王子ホールディングスは、次世代半導体製造(A14世代)に向けた木質バイオマス由来のフォトレジストで、幅10nmの直線パターン形成に成功した。
王子ホールディングスは2026年9月4日、木質バイオマスを原料とする最先端半導体向けのフォトレジスト(以下、木質バイオマスレジスト)について、次世代半導体製造技術であるHigh-NA(開口数0.55)EUVリソグラフィを用いた評価で、プロセスノードA14を想定した微細パターン形成を確認したと発表した。
High-NA EUVリソグラフィは、極端紫外線(EUV)と呼ばれる非常に短い波長の光を用いて半導体回路を形成するための次世代露光技術で、従来のNA(開口数0.33)よりも高い解像度を実現し、より微細なパターンを形成できる。

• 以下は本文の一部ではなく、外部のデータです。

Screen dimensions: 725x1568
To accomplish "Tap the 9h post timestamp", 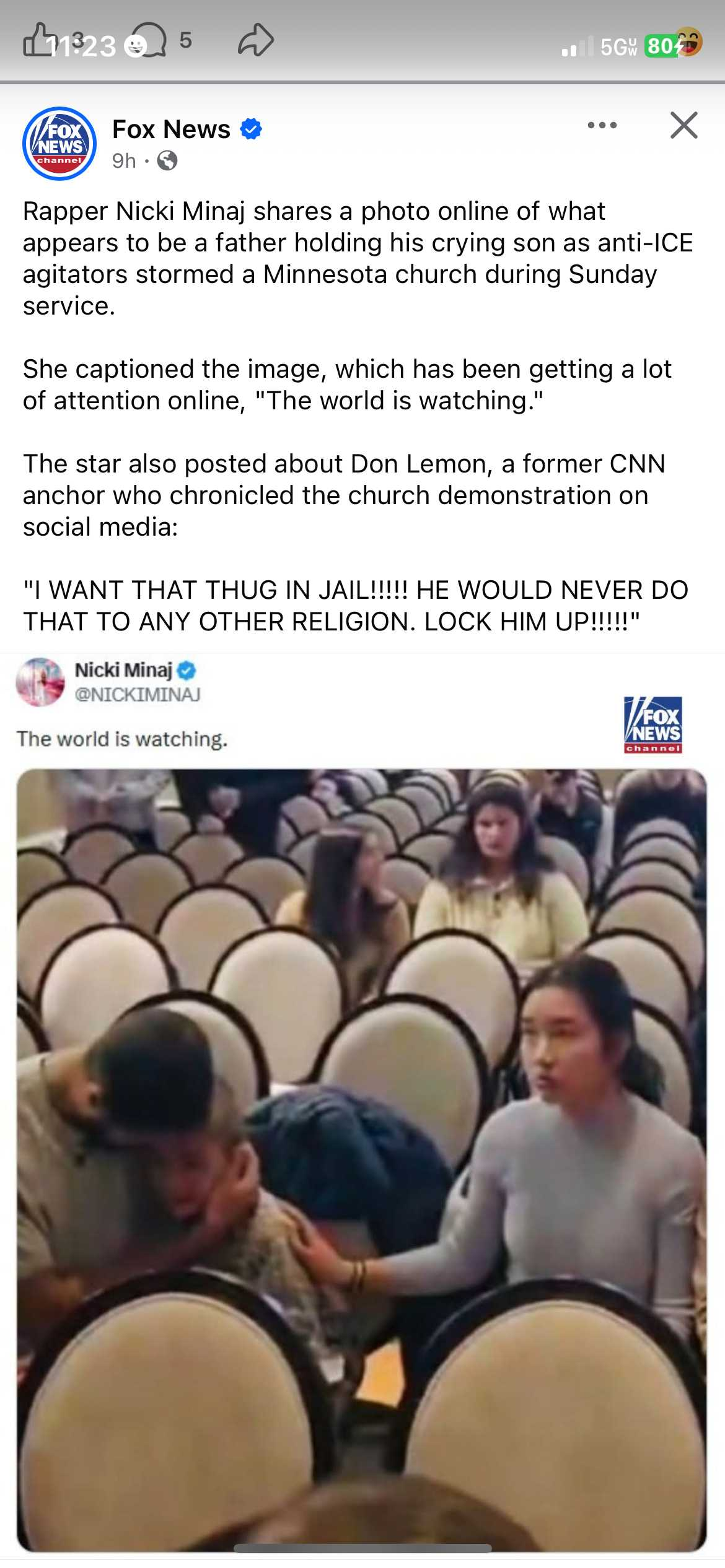I will pos(124,161).
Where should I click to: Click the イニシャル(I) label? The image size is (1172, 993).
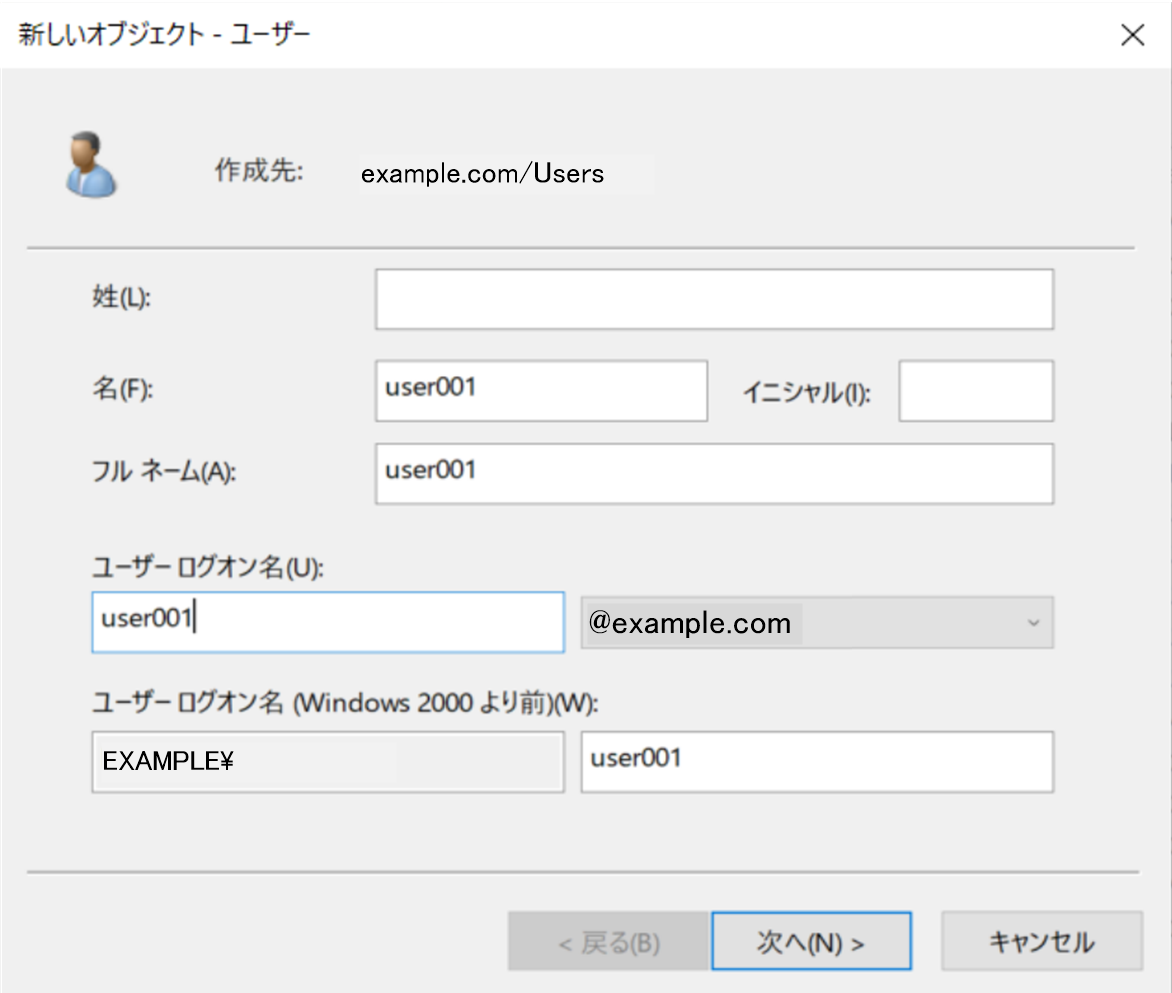tap(806, 393)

プロセスノードとは、半導体の製造世代(微細化レベル)を示す指標で、A14世代は、2028年以降の先端ロジック半導体世代を指し、約10nm幅に対応する技術が求められている。
近年、AI(人工知能)やデータセンター、高性能コンピューティング(HPC)の急速な普及に伴い、半導体デバイスにはさらなる高性能化と低消費電力化が必要とされている。その実現に向けて回路の微細化が進む中、High-NA EUVリソグラフィは次世代半導体製造を支える中核技術として期待されている。
同社は、2024年にEUVリソグラフィに対応した木質バイオマスレジストを開発した。さらに事業化を見据え、2025年から半導体分野における世界有数の研究開発/イノベーション拠点であるimecとの共同研究を開始している。
同レジストは、木質バイオマス由来材料を使用し、国内外で規制が進むPFAS(有機フッ素化合物)を使用することなく、高い保存安定性およびプロセス安定性と、優れた微細パターン形成性能を両立させた環境配慮型の次世代フォトレジストだ。
今回、imecとの共同研究において、幅10nmの直線パターンと直径16nmのホールパターンの形成を確認した。この成果は、王子ホールディングスが開発する木質バイオマスレジストの先端半導体製造プロセスへの適用可能性を示すものであり、A14世代をはじめとする次世代半導体向け材料としての有望性を裏付ける重要な成果だという。